ISIS - An Ideology of Hate, Death & Destruction


Followers of the Islamic Caliphate (ISIS) were responsible for the massacre of at least 128 men and women enjoying a night socialising with friends and family in Paris. In the same week these religious Nazis massacred people on a popular shopping street in Beirut, at a funeral in Baghdad and at a mosque in Yemen.
In Syria-Iraq, they are attempting to obliterate millennia-old cultures by brutally exterminating ancient peoples such as the Yazidis and  by blowing up Palmyra and Nineveh.
Their ideology is based on a belief that there is no place on Earth or in heaven for atheists, agnostics, secularists, gays, feminists, democrats, socialists, Christians, Yazidis, Druze, Bahais, Hindus, Buddists, pagans, Jews, Alawites, Shiites and other Muslims that don't follow their warped version of Islam.

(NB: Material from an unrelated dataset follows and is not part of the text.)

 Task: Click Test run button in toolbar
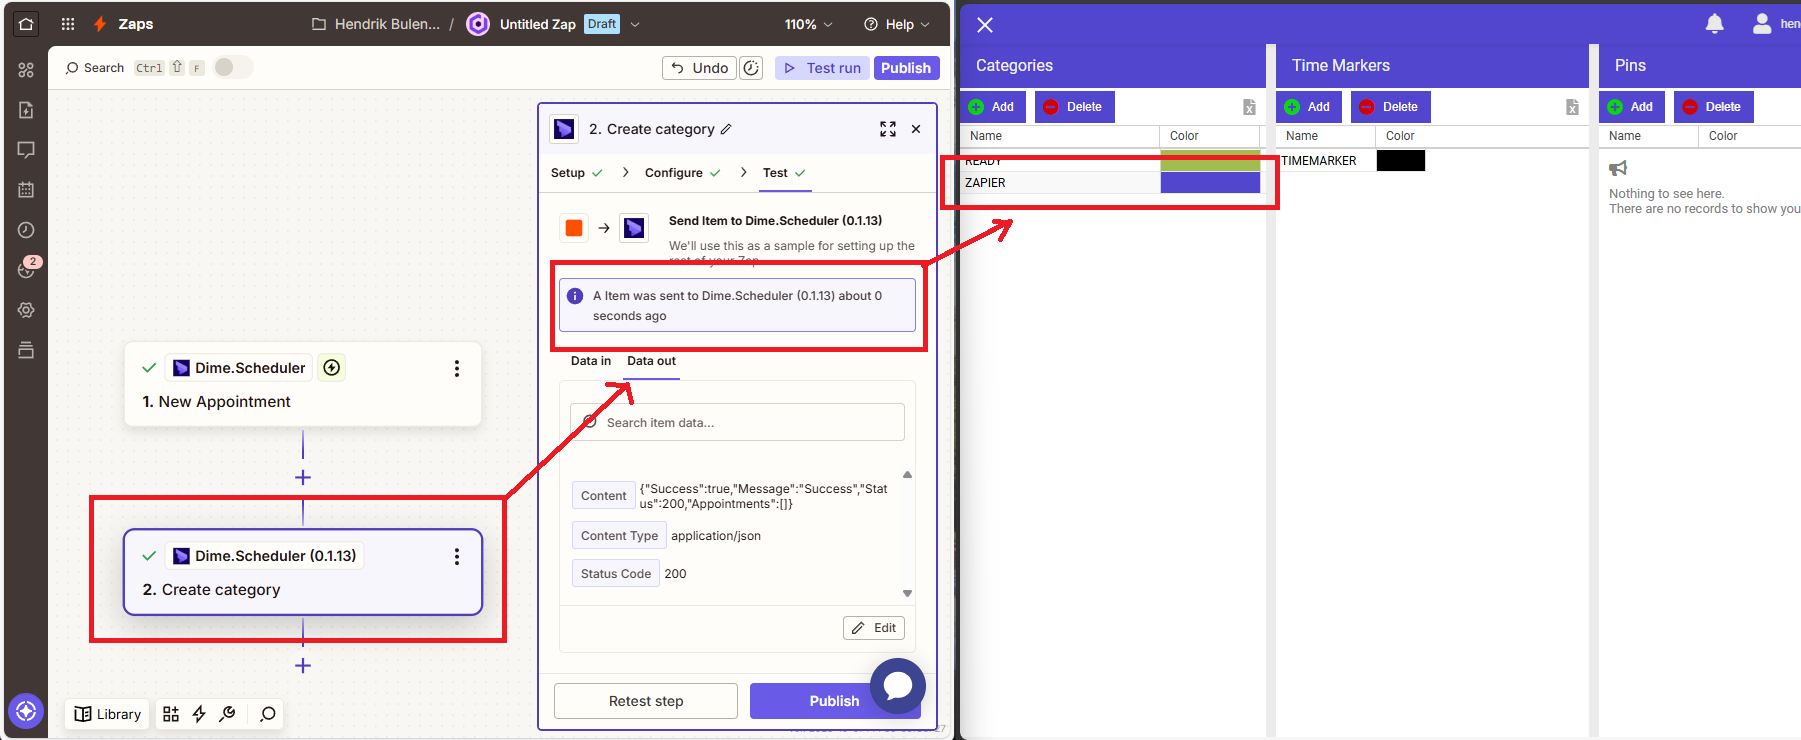pos(822,68)
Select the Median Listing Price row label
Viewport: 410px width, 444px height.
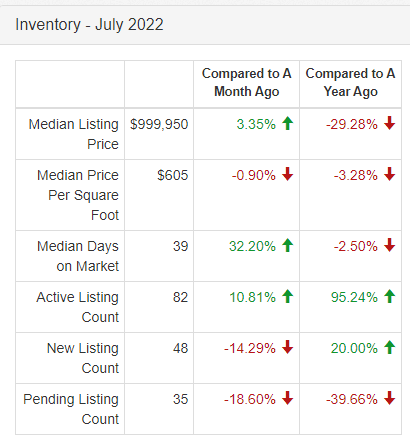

ISIS is funded and spiritually inspired by a misogynist religious fundamentalist elite in the Arabian peninsula whose wealth is based on oil. From the time of the Soviet invasion of Afghanistan, governments in USA, Britain, France, Israel, Pakistan and Turkey have armed jihadis to overthrow secular or secular tolerant regimes in Libya, Syria, Afghanistan and Iraq. Colonial Israel and Wahhabi Saudi Arabia were supported no matter what their crimes. The illegal Iraq war led by Bush and Blair triggered the rise of jihadism in the Levant and Iraq.
If the people of the Middle East of all faiths and no faiths are to live in peace and with justice, the duplicity towards ISIS and other jihadis as well as the Israeli occupation/colonisation of the West Bank has to end.
But what must not happen is a loss of civil liberties in Europe nor an intolerance towards others. ISIS and other jihadis are trying to fan the flames of a religious war and are using terms such as crusades and infidels as part of this campaign of hate. We must not fall into this trap. Tolerance and respect must be the key words and deeds.

The Boy on the Beach

In a week when parents in Ireland and elsewhere are happily bringing their children back to school after the summer holidays, it is soul-shattering to see the body of three year old Alan Kurdi washed up on the shores of Bodrum in Turkey.
He drowned, along with his five-year-old brother Galib, mother Rehan, and eight other refugees, yet more victims of money-worshipping traffickers many of whom come from the same countries of the people that they are treating as nothing more than commodities.
Galib should have been going to school this morning accompanied by his brother Alan and mom. 
Alan's family left their home in the city of Kobane as they, like millions of other Syrians and Iraqis, were forced to flee a new terrifying evil that has appeared in the Middle East, devouring and brutalising everything in its path. Islamic Caliphate (aks Daesh) and other religious fundamentalist groups such as Al Nusra are committing massacres and ethnic cleansing on a scale rarely seen for centuries.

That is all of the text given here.